Stored items:
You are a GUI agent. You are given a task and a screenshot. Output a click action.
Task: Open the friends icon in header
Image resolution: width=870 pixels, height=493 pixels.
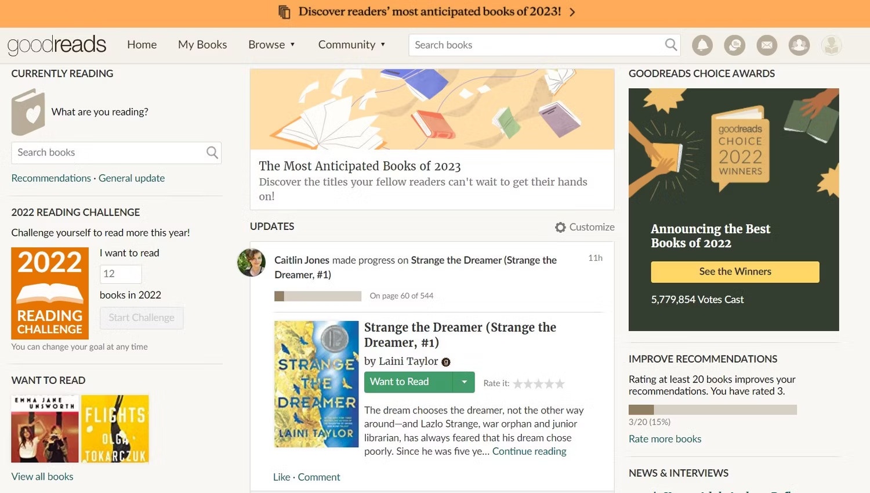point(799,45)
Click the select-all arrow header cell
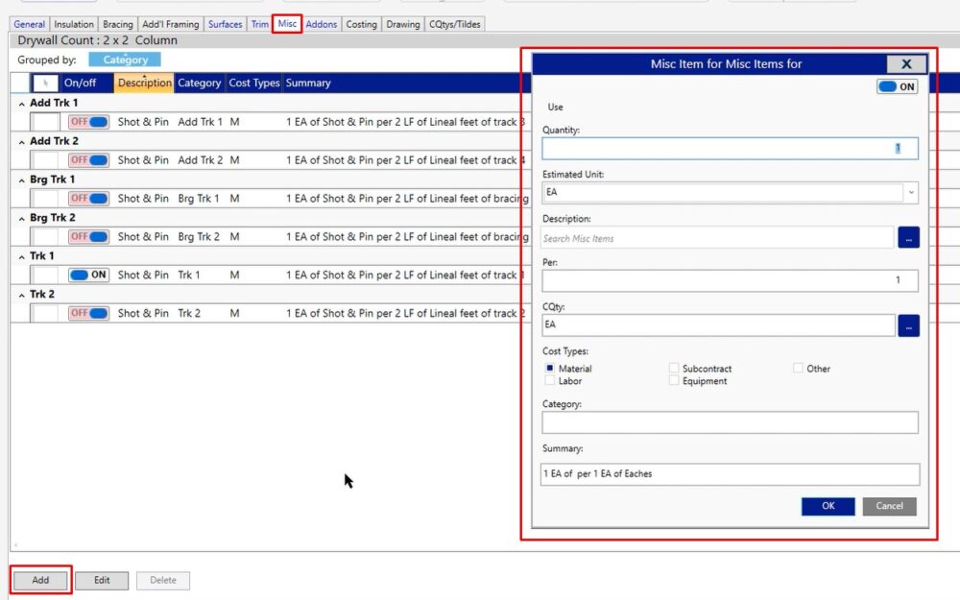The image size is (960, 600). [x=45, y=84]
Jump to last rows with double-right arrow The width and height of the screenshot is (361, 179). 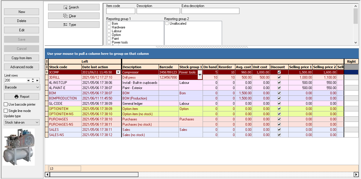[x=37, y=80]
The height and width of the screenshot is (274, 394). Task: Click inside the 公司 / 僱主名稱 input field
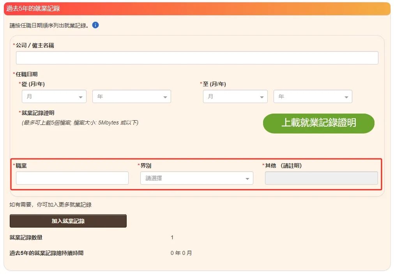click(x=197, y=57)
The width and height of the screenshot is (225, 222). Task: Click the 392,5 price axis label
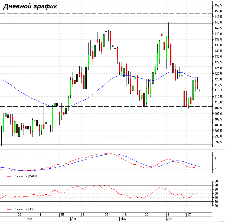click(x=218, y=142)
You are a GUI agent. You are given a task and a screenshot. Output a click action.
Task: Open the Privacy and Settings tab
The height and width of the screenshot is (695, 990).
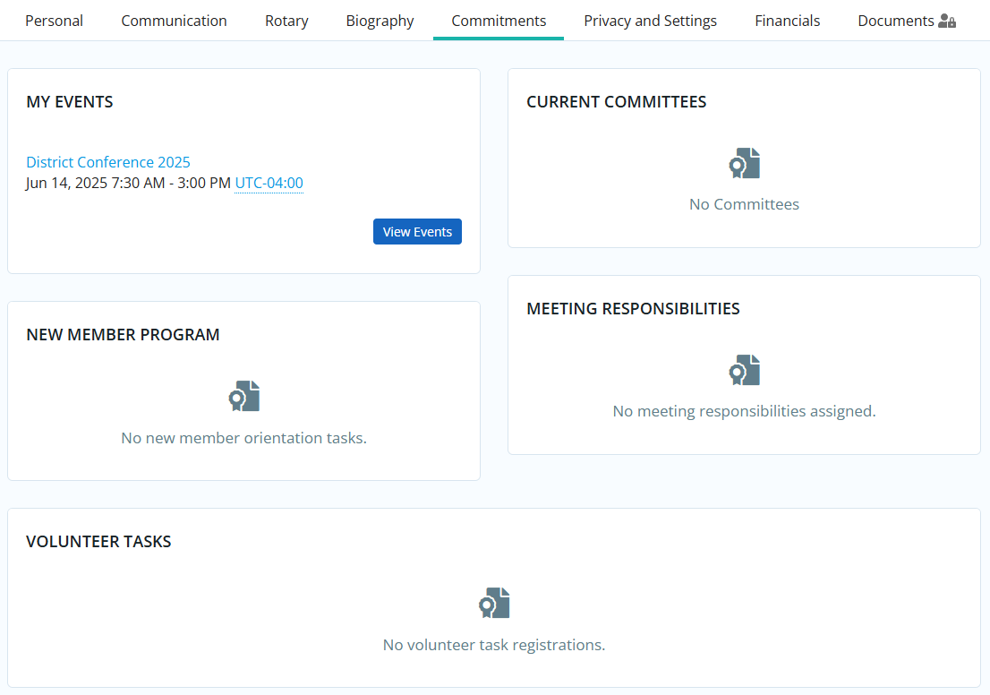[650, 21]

==

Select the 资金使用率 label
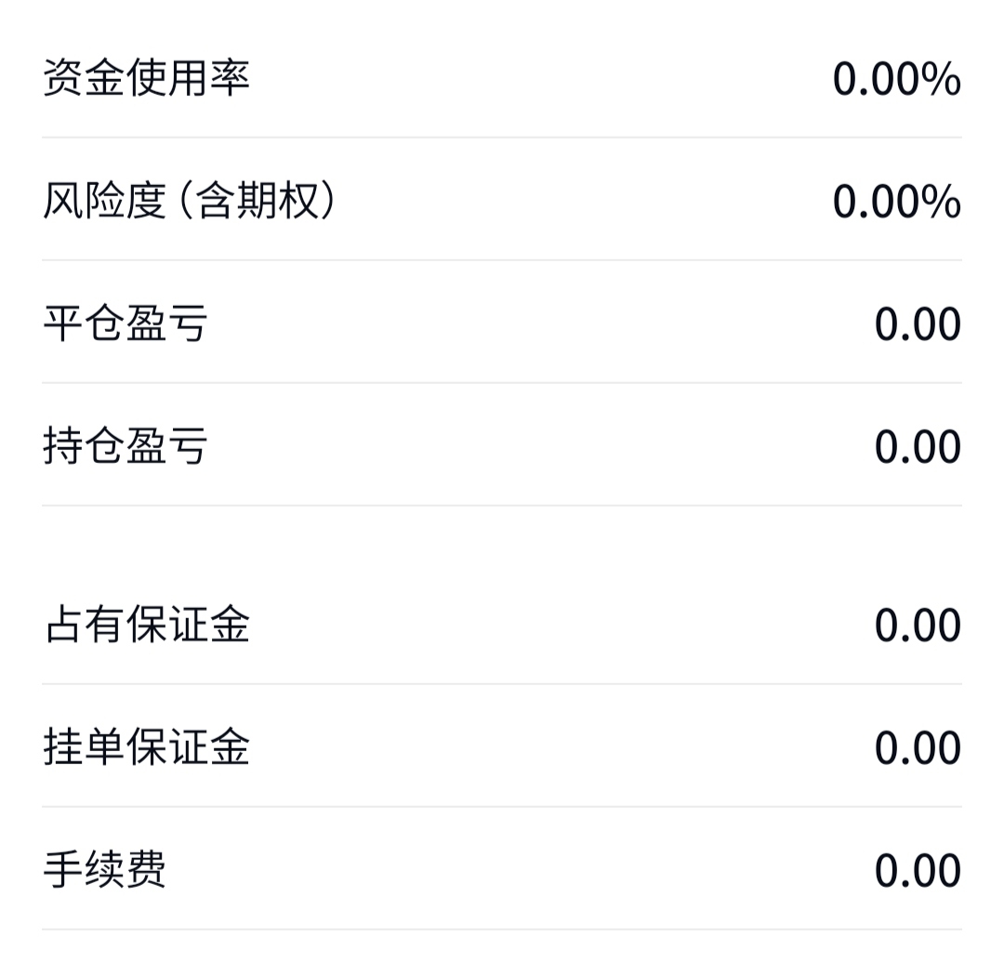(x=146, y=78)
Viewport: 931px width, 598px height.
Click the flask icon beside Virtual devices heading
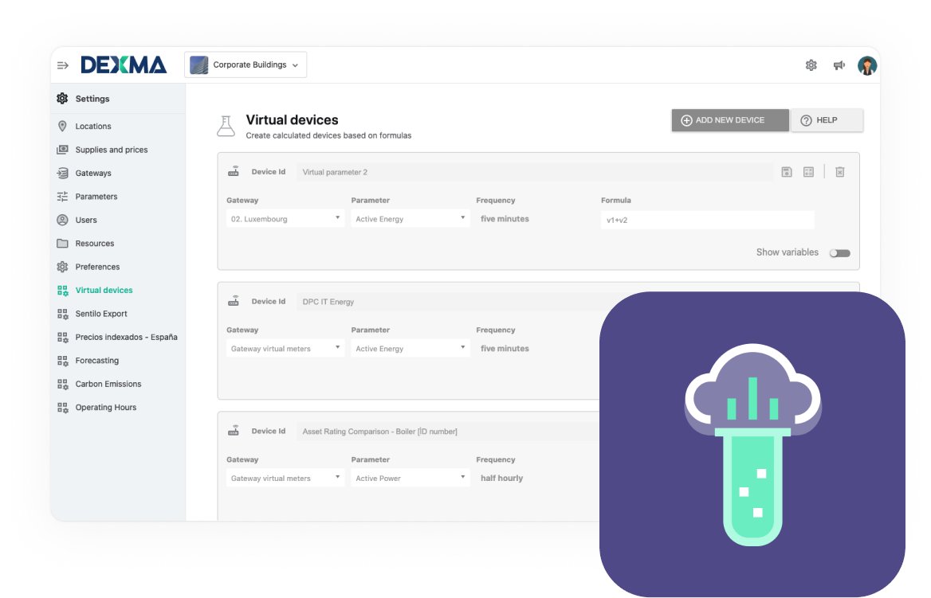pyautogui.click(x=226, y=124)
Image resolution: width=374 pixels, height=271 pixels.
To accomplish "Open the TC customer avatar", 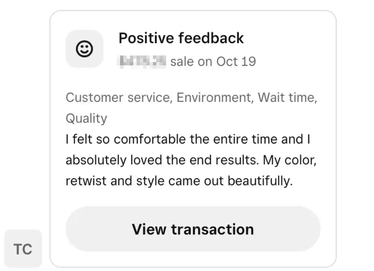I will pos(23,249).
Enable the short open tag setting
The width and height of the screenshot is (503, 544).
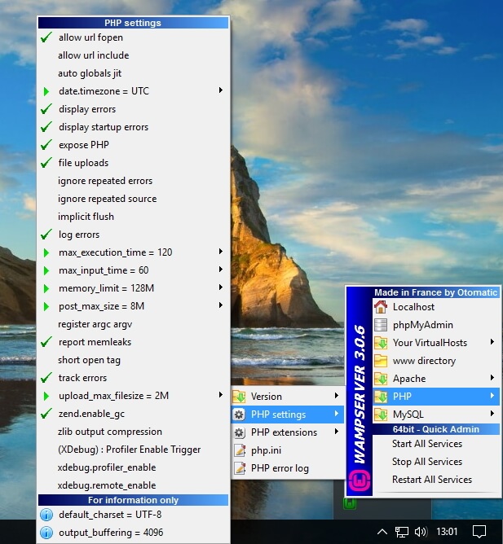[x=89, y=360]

---

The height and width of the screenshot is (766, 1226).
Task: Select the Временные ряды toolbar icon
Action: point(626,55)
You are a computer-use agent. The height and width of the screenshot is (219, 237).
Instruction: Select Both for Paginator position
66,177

Work instructions:
Would you copy out, exactly and with no pictures, only the lines above from the one that contains "The height and width of the screenshot is (274, 394)." through the one that contains "Task: Open the Privacy and Settings tab"?

Result of this exercise:
The height and width of the screenshot is (274, 394). Task: Click inside the 公司 / 僱主名稱 input field
click(x=197, y=57)
The width and height of the screenshot is (225, 222). Task: Click the 392,5 price axis label
click(x=218, y=142)
You are a GUI agent. You are given a task and a screenshot. Output a click action.
Task: Open the Privacy and Settings tab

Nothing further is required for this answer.